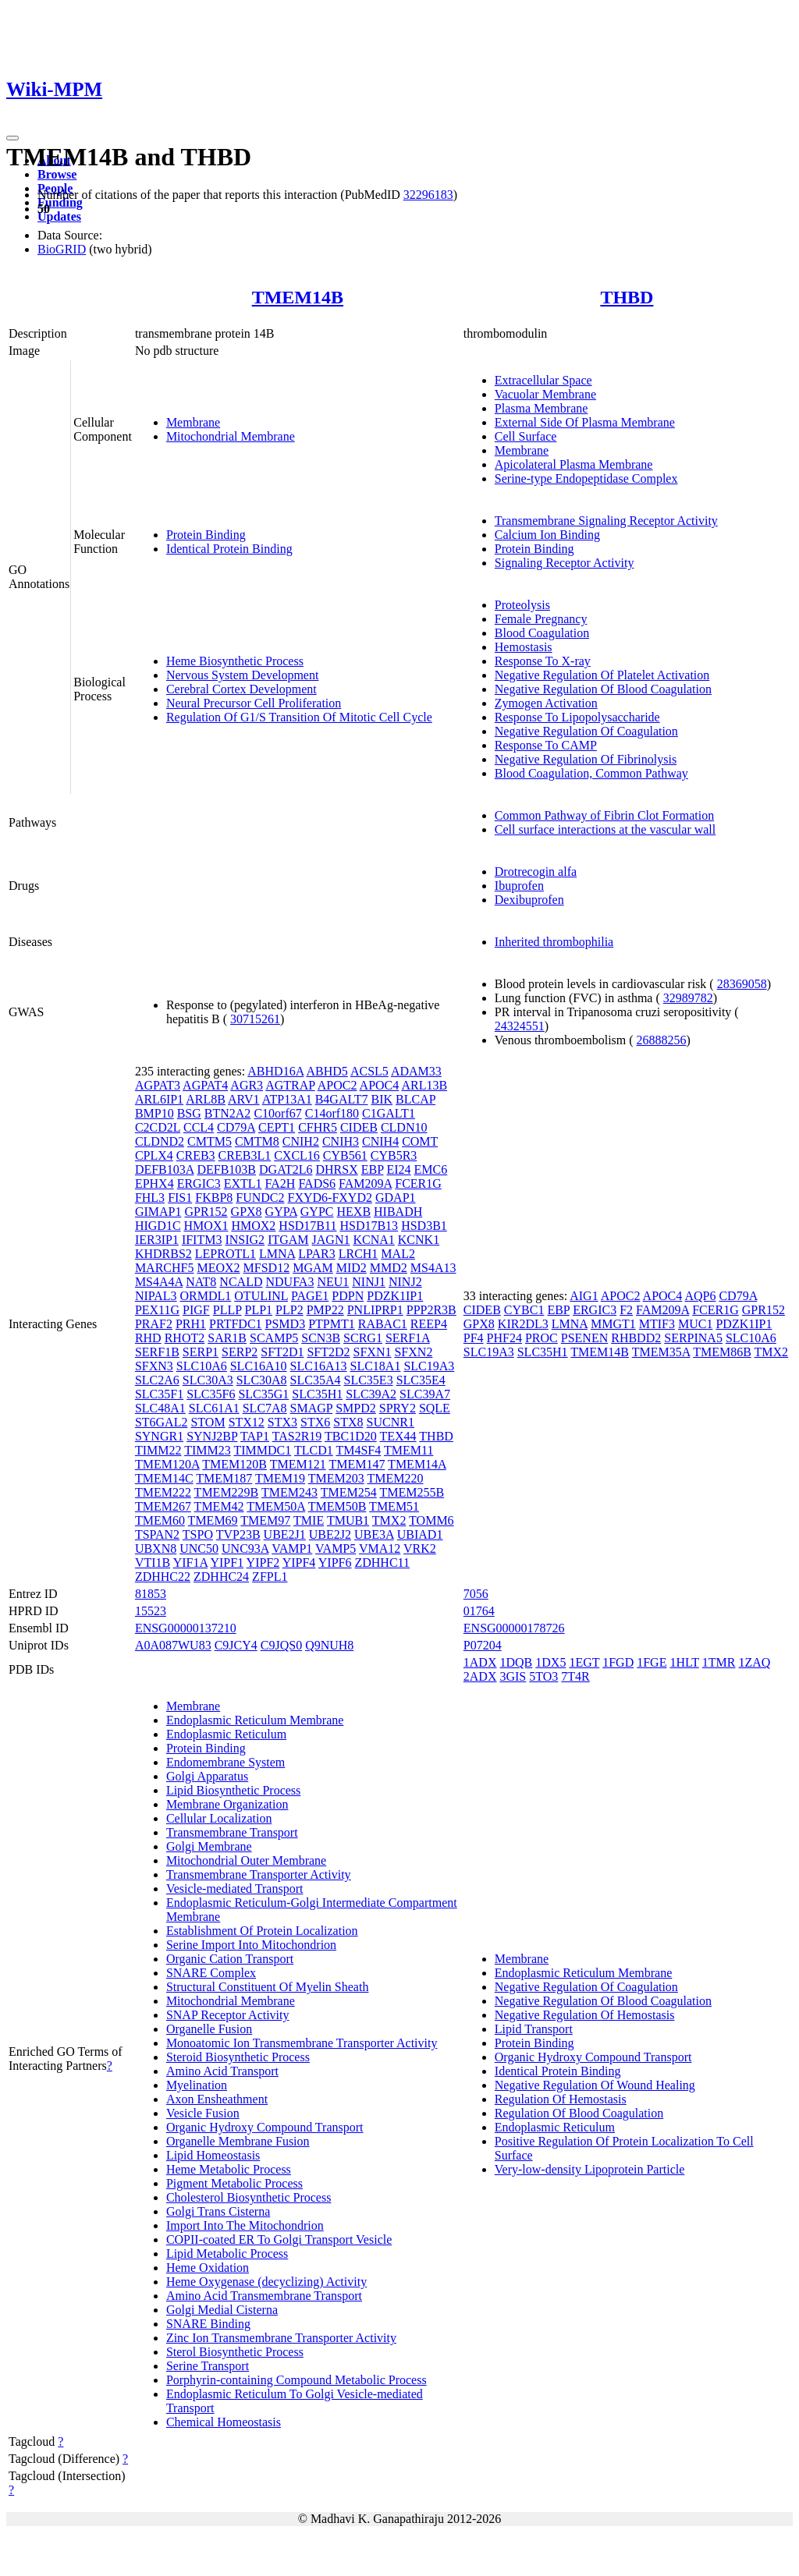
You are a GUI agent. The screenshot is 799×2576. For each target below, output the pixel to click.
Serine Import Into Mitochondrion (251, 1944)
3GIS (512, 1676)
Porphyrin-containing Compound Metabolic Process (296, 2379)
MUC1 (695, 1324)
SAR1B (227, 1338)
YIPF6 (335, 1562)
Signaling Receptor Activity (564, 562)
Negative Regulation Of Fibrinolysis (585, 759)
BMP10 (154, 1113)
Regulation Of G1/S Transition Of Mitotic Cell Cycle (299, 717)
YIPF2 (263, 1562)
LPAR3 (316, 1253)
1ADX (480, 1662)
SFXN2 (413, 1352)
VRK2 (419, 1548)
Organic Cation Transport (229, 1958)
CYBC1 (524, 1309)
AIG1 (584, 1295)
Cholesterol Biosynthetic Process (249, 2197)
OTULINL (261, 1295)
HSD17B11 (307, 1225)
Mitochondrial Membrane (230, 436)
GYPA (281, 1211)
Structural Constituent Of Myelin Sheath (267, 1986)
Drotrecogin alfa (536, 871)
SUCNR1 (390, 1422)
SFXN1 (372, 1352)
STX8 (348, 1422)
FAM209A (365, 1183)
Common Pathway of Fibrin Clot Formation (604, 815)
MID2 (351, 1267)
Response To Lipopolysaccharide (577, 717)
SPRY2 (397, 1408)
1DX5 (550, 1662)
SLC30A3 (208, 1380)
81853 (150, 1593)
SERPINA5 (693, 1338)
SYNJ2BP (211, 1436)
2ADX (480, 1676)
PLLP (227, 1309)
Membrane (193, 422)
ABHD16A (275, 1071)
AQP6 (700, 1295)
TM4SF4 (358, 1450)
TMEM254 (349, 1492)
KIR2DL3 (523, 1324)
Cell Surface (526, 436)
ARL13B (424, 1085)
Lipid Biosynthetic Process (233, 1790)
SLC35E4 (421, 1380)
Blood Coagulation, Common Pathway (591, 773)
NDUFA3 (289, 1281)
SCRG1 (362, 1338)
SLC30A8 (261, 1380)
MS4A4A (159, 1281)
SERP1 (200, 1352)
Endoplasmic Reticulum (226, 1734)
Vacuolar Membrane (545, 394)
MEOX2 (218, 1267)
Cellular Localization (219, 1818)
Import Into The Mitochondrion (245, 2225)
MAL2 (398, 1253)
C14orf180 (332, 1113)
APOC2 (337, 1085)
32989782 (688, 998)
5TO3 (543, 1676)
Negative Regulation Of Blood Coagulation (603, 689)
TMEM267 (163, 1506)
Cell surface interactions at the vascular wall (605, 829)
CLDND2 (159, 1141)
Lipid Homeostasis (213, 2155)
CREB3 (195, 1155)
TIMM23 (207, 1450)
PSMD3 (285, 1324)
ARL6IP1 (159, 1099)
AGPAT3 (157, 1085)
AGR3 (246, 1085)
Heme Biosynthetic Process (235, 661)
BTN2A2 (227, 1113)
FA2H (280, 1183)
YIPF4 (299, 1562)
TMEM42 (219, 1506)
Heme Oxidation (207, 2267)
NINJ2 (405, 1281)
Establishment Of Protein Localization (262, 1930)
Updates (59, 216)
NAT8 (201, 1281)
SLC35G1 (263, 1394)
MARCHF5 (164, 1267)
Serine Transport (207, 2365)
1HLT (683, 1662)
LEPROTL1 (225, 1253)
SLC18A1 (375, 1366)
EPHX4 (154, 1183)
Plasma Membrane (541, 408)
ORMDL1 (206, 1295)
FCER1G (418, 1183)
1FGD (618, 1662)
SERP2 (239, 1352)
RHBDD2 (636, 1338)
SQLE (434, 1408)
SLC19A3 (428, 1366)
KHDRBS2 (163, 1253)
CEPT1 (276, 1127)
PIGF (196, 1309)
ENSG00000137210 (185, 1628)
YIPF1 (226, 1562)
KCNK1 (418, 1239)
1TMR (719, 1662)
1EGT (584, 1662)
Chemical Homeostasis (223, 2422)
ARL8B (205, 1099)
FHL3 (150, 1197)
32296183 (428, 194)
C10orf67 (277, 1113)
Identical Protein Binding (229, 548)
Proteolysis (522, 604)
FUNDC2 (260, 1197)
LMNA (277, 1253)
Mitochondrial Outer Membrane (246, 1860)
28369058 (742, 983)
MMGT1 (613, 1324)
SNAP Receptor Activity (227, 2014)
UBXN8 (155, 1548)
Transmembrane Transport (232, 1832)
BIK (382, 1099)
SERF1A (407, 1338)
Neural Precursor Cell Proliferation (253, 703)
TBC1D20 (351, 1436)
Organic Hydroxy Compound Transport (265, 2127)
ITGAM (288, 1239)
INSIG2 (245, 1239)
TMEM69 (213, 1520)
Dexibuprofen (529, 899)
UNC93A (245, 1548)
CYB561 (345, 1155)
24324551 (520, 1026)
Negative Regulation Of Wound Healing (595, 2085)
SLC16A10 (258, 1366)
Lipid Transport (534, 2029)
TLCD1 (313, 1450)
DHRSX (336, 1169)
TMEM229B (226, 1492)
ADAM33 (416, 1071)
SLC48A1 (160, 1408)
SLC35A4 (315, 1380)
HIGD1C (158, 1225)
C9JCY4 (236, 1645)
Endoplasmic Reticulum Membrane (255, 1720)
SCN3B (320, 1338)
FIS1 (180, 1197)
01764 (479, 1611)
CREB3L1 (245, 1155)
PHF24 (504, 1338)
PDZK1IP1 (395, 1295)
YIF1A (190, 1562)
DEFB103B (226, 1169)
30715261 (255, 1019)
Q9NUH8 (329, 1645)
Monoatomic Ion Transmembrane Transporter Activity (302, 2043)
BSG (189, 1113)
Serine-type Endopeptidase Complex (586, 478)
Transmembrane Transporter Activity (258, 1874)
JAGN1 (331, 1239)
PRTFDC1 (235, 1324)
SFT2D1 (282, 1352)
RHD (148, 1338)
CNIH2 (300, 1141)
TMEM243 (289, 1492)
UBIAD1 (420, 1534)
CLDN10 (404, 1127)
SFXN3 (154, 1366)
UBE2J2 (330, 1534)
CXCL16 (297, 1155)
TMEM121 (298, 1464)
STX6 (315, 1422)
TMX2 (389, 1520)
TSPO (198, 1534)
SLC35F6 (210, 1394)
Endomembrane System (225, 1762)
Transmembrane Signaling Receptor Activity (606, 520)
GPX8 (246, 1211)
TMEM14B (297, 297)
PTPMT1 (331, 1324)
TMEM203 (336, 1478)
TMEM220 (395, 1478)
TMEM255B (411, 1492)
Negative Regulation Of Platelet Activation (602, 675)
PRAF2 (153, 1324)
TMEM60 (160, 1520)
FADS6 (317, 1183)
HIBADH (398, 1211)
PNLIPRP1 (375, 1309)
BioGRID (61, 249)
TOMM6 (431, 1520)
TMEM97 (265, 1520)
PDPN (348, 1295)
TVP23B (238, 1534)
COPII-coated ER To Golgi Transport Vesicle (279, 2239)
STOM (207, 1422)
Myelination (196, 2085)
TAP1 (254, 1436)
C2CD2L (157, 1127)
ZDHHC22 (162, 1576)
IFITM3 (202, 1239)
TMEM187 (224, 1478)
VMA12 (379, 1548)
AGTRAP (289, 1085)
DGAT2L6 (285, 1169)
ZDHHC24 (221, 1576)
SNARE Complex (211, 1972)
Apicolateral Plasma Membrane (574, 464)
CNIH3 (340, 1141)
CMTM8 (257, 1141)
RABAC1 (382, 1324)
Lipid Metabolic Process (227, 2253)
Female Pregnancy (541, 618)
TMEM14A (417, 1464)
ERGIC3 (199, 1183)
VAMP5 (335, 1548)
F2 (626, 1309)
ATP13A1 (287, 1099)
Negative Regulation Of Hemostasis (585, 2014)
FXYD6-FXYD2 (330, 1197)
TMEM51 (394, 1506)
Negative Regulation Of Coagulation (586, 731)
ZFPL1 (269, 1576)
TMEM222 (163, 1492)
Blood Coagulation (542, 633)
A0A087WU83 (173, 1645)
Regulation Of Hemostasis (561, 2099)
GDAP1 (395, 1197)
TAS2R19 (297, 1436)
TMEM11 (408, 1450)
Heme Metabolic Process (228, 2169)
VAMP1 (292, 1548)
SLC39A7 (425, 1394)
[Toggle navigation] (12, 138)
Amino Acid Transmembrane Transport (264, 2295)
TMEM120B (234, 1464)
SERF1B (157, 1352)
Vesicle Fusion (203, 2113)
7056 (475, 1593)
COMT (420, 1141)
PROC (541, 1338)
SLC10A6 (201, 1366)
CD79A (236, 1127)
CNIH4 (380, 1141)
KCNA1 (373, 1239)
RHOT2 (185, 1338)
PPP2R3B (431, 1309)
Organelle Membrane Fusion (238, 2141)
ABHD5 (326, 1071)
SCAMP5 (274, 1338)
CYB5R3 (394, 1155)
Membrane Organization (227, 1804)
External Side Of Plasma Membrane (585, 422)
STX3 (282, 1422)
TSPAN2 (157, 1534)
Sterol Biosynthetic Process (235, 2351)
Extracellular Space (543, 380)
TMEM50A (276, 1506)
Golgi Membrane (209, 1846)
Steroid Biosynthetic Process (238, 2057)
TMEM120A (167, 1464)
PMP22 (325, 1309)
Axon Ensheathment (217, 2099)
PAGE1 (309, 1295)
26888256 (662, 1040)
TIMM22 (158, 1450)
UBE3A (374, 1534)
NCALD (240, 1281)
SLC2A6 (157, 1380)
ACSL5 (369, 1071)
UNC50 (198, 1548)
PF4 (473, 1338)
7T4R (575, 1676)
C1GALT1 (388, 1113)
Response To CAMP (546, 745)
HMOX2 (253, 1225)
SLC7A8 (265, 1408)
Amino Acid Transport (222, 2071)
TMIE (308, 1520)
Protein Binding (206, 534)
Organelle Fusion (209, 2029)
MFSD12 (266, 1267)
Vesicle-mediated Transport (235, 1888)
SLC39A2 (371, 1394)
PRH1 (191, 1324)
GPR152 (205, 1211)
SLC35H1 (317, 1394)
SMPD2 (356, 1408)
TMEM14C (164, 1478)
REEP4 (428, 1324)
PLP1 (259, 1309)
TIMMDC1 (262, 1450)
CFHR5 (317, 1127)
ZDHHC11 (382, 1562)
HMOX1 (206, 1225)
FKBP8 (214, 1197)
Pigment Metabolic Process (234, 2183)
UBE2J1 (285, 1534)
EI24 (398, 1169)
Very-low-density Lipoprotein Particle (590, 2169)
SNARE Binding (208, 2323)
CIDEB (359, 1127)
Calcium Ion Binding (547, 534)
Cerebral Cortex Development (241, 689)
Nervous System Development (242, 675)
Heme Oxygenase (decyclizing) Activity (266, 2281)
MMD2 (388, 1267)
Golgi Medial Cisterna (222, 2309)
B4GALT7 (341, 1099)
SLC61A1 (214, 1408)
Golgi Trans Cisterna (218, 2211)
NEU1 (333, 1281)
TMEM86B (722, 1352)
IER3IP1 (157, 1239)
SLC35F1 (159, 1394)
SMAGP (311, 1408)
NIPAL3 (156, 1295)
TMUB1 (348, 1520)
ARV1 (244, 1099)
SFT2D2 (328, 1352)
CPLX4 (154, 1155)
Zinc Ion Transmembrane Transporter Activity (281, 2337)
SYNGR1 (159, 1436)
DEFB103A (164, 1169)
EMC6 (431, 1169)
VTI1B (152, 1562)
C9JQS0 (281, 1645)
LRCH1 (358, 1253)
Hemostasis (523, 647)
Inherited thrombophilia (554, 941)
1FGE (651, 1662)
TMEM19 (280, 1478)
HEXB (354, 1211)
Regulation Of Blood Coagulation (579, 2113)
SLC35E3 (368, 1380)
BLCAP (415, 1099)
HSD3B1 (424, 1225)
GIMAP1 (158, 1211)
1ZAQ (754, 1662)
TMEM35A (661, 1352)
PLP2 (289, 1309)
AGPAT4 (205, 1085)
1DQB (515, 1662)
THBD (626, 297)
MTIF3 (657, 1324)
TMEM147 (356, 1464)
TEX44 (397, 1436)
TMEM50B (337, 1506)
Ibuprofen (519, 885)
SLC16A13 (318, 1366)
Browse (56, 174)
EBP (372, 1169)
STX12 (247, 1422)
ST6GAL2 (161, 1422)
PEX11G (157, 1309)
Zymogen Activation (546, 703)
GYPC (317, 1211)
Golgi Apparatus (207, 1776)
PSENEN (584, 1338)
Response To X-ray (543, 661)
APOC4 (380, 1085)
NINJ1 (368, 1281)
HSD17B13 (368, 1225)
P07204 (482, 1645)
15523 (150, 1611)
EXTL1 (243, 1183)
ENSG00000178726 (514, 1628)
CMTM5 (209, 1141)
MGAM (313, 1267)
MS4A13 (433, 1267)
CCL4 (198, 1127)
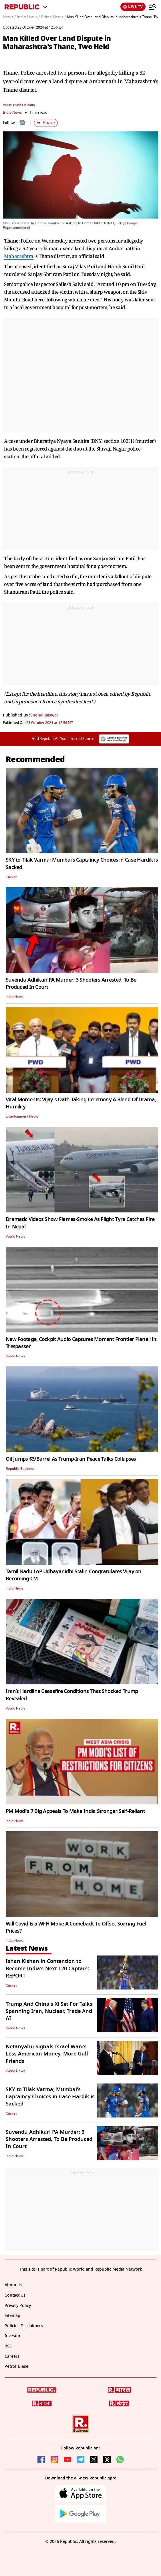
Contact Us (15, 2295)
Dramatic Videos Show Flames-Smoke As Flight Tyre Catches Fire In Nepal (80, 1223)
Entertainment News (22, 1116)
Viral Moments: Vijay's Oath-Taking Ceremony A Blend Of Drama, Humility (81, 1103)
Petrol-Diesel (17, 2366)
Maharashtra (18, 256)
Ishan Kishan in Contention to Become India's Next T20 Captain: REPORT (47, 1968)
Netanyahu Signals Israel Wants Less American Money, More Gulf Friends (47, 2054)
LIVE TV (133, 7)
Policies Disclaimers (24, 2326)
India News (12, 112)
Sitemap (12, 2316)
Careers (12, 2356)
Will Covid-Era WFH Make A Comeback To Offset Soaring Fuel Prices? (76, 1927)
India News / (28, 17)
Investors (14, 2336)
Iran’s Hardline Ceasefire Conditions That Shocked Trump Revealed (72, 1695)
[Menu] (152, 7)
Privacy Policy (18, 2306)
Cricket (11, 877)
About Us (13, 2285)
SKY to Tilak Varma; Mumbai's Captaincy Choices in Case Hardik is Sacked (82, 863)
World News (15, 1236)
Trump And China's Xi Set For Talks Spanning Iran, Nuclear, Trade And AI (49, 2011)
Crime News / (53, 17)
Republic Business (20, 1468)
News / (9, 17)
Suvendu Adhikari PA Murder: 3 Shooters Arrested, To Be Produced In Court (71, 983)
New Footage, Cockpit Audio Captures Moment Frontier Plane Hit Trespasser (81, 1343)
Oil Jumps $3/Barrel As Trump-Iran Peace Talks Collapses (71, 1459)
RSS (8, 2346)
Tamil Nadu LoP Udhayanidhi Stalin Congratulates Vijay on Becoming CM (74, 1575)
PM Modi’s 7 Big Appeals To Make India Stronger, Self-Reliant (75, 1811)
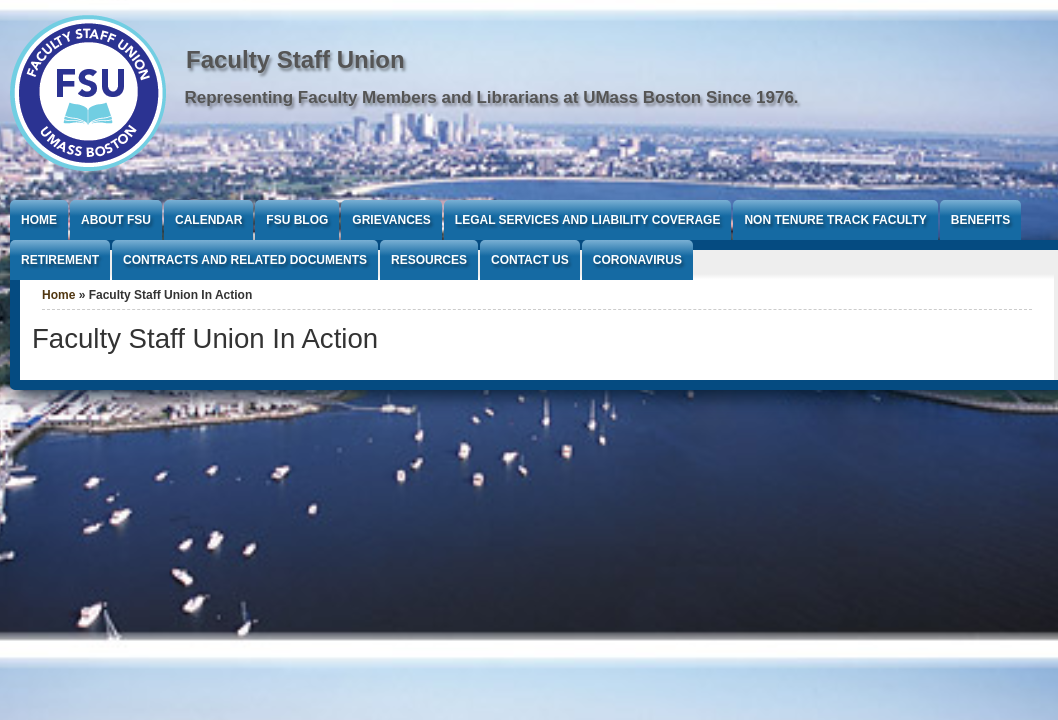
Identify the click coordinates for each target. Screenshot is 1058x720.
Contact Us (530, 260)
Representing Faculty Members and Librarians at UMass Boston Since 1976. (492, 97)
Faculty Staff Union (295, 59)
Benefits (980, 220)
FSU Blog (297, 220)
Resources (429, 260)
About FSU (116, 220)
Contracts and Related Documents (245, 260)
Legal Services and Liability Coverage (588, 220)
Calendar (208, 220)
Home (39, 220)
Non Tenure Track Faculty (835, 220)
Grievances (391, 220)
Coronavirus (637, 260)
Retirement (60, 260)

○ ○ ○

- Exercise aim -
An exact copy of the lines above, from the one containing "Careers (12, 2356)" through the one containing "About Us (13, 2285)", is the whole of the answer.

- Response area -
Careers (12, 2356)
Will Covid-Era WFH Make A Comeback To Offset Soaring Fuel Prices? (76, 1927)
India News / (28, 17)
Investors (14, 2336)
Iran’s Hardline Ceasefire Conditions That Shocked Trump Revealed (72, 1695)
[Menu] (152, 7)
Privacy Policy (18, 2306)
Cricket (11, 877)
About Us (13, 2285)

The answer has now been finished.